Retina Surgery and Procedures
Most macular holes require a surgical procedure called a Vitrectomy. During the operation, the surgeon gently removes the vitreous gel, and releases the traction on the edges of the macular hole. Next, the surgeon injects a gas bubble inside of the eye. The purpose of the gas bubble is to place gentle pressure on the retina and help seal the hole.
Intravitreal injections such as LUCENTIS® which is commonly used to treat retinal diseases, such as macular degeneration, diabetic retinopathy, macular edema, and retinal vein occlusion. If left untreated these diseases can lead to severe vision loss. Intravitreal injections are typically performed in an eye care professional’s office. Once the eyes are dilated and examined, the actual procedure only takes about fifteen minutes. Although intravitreal injections are able to maintain visual acuity in most patients and improve vision in a significant number of patients, injections must be administered as frequently as every month to attain the best results.

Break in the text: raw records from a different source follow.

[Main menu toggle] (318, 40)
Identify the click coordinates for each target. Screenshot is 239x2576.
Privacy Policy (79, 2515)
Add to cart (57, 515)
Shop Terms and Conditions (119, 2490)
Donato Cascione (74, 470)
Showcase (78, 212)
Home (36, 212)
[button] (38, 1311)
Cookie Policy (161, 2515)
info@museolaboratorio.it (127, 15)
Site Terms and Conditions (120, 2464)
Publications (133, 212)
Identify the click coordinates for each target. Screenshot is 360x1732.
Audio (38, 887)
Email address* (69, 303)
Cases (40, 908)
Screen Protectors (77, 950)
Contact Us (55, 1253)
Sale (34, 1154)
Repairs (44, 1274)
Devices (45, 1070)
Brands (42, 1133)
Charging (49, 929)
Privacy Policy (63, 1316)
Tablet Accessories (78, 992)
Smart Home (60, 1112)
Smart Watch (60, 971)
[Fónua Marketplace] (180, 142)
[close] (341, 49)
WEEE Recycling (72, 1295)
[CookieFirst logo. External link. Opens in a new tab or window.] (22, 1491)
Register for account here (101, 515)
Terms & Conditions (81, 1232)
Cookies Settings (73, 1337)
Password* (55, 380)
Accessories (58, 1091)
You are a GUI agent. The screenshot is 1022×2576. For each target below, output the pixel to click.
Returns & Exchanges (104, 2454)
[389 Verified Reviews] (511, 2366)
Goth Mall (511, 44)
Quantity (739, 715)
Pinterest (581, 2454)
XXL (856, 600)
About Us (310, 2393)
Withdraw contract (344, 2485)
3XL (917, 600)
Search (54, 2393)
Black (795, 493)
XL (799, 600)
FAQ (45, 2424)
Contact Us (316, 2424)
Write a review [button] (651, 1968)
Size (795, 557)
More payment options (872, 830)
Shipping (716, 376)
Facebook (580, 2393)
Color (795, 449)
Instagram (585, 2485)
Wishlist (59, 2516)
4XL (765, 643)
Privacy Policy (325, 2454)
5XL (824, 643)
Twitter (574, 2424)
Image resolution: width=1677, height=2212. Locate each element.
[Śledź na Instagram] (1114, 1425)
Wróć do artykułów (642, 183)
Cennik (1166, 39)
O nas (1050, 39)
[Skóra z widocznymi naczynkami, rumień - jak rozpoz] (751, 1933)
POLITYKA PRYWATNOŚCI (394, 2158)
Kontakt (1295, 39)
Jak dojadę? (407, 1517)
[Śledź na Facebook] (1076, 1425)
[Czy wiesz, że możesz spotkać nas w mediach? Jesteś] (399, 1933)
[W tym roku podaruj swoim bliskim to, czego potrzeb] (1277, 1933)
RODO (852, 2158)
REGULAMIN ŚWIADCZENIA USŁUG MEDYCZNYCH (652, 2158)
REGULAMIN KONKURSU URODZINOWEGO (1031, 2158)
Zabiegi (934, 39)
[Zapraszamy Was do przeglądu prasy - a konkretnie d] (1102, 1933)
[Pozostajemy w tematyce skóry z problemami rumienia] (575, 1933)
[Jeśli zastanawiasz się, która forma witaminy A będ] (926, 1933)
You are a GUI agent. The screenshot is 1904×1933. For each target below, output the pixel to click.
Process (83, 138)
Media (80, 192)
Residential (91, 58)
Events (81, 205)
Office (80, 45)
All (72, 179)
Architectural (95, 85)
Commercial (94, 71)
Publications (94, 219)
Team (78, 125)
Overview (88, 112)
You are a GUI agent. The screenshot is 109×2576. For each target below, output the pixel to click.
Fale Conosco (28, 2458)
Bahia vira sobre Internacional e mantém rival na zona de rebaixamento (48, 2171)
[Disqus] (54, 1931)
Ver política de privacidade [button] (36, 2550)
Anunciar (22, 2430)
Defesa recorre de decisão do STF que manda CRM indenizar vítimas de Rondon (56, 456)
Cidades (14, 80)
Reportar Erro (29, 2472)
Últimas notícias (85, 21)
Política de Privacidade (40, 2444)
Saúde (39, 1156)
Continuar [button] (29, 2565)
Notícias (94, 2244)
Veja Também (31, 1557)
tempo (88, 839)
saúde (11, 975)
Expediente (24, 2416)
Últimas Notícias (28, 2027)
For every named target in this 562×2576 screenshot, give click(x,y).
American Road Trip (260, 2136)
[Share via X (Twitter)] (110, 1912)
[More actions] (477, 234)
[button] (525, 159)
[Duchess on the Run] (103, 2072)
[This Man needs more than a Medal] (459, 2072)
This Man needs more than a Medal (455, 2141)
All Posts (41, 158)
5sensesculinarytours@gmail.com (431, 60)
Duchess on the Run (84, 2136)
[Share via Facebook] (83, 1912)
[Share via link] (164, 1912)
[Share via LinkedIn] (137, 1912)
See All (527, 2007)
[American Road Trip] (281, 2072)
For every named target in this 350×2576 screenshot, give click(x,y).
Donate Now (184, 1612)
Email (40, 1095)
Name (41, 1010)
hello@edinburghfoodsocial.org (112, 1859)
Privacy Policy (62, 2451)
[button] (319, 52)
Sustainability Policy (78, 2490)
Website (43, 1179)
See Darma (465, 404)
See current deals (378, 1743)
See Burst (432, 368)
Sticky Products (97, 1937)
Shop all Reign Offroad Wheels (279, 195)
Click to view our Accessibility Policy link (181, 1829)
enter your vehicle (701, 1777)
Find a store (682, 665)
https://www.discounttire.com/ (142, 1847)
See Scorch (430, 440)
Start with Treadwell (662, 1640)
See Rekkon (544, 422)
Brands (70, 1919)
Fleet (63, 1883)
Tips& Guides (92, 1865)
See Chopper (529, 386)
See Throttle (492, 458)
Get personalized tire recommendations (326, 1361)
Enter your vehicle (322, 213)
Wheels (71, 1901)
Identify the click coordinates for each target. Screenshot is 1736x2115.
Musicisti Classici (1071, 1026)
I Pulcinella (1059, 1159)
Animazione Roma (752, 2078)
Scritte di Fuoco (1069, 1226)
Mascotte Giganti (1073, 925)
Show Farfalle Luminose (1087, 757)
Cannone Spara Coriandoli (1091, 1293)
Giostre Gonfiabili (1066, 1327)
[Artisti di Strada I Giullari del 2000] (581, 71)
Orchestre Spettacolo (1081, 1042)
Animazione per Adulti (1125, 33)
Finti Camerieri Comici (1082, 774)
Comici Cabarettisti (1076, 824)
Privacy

Argon Laser therapy is a quick and painless procedure to repair certain types of retinal tears. First, a topical anesthetic is applied to the eye. Following the anesthetic, a laser beam is directed into the eye, creating a series of tiny spots that seal the area around the tear.
Sometimes, months or even years after cataract and lens replacement surgery, your vision may seem to fade. This is often because of something called posterior capsular clouding. As time goes by, the capsule may become cloudy. The typical solution is a YAG laser capsulotomy. The YAG laser will make an opening in the center of the posterior capsule about the size of your pupil, creating a clear visual pathway. This procedure is usually not done at the time of lens implant surgery because it could interfere with the implant’s position. Once the YAG procedure has been performed, you should see a very quick improvement in your overall vision.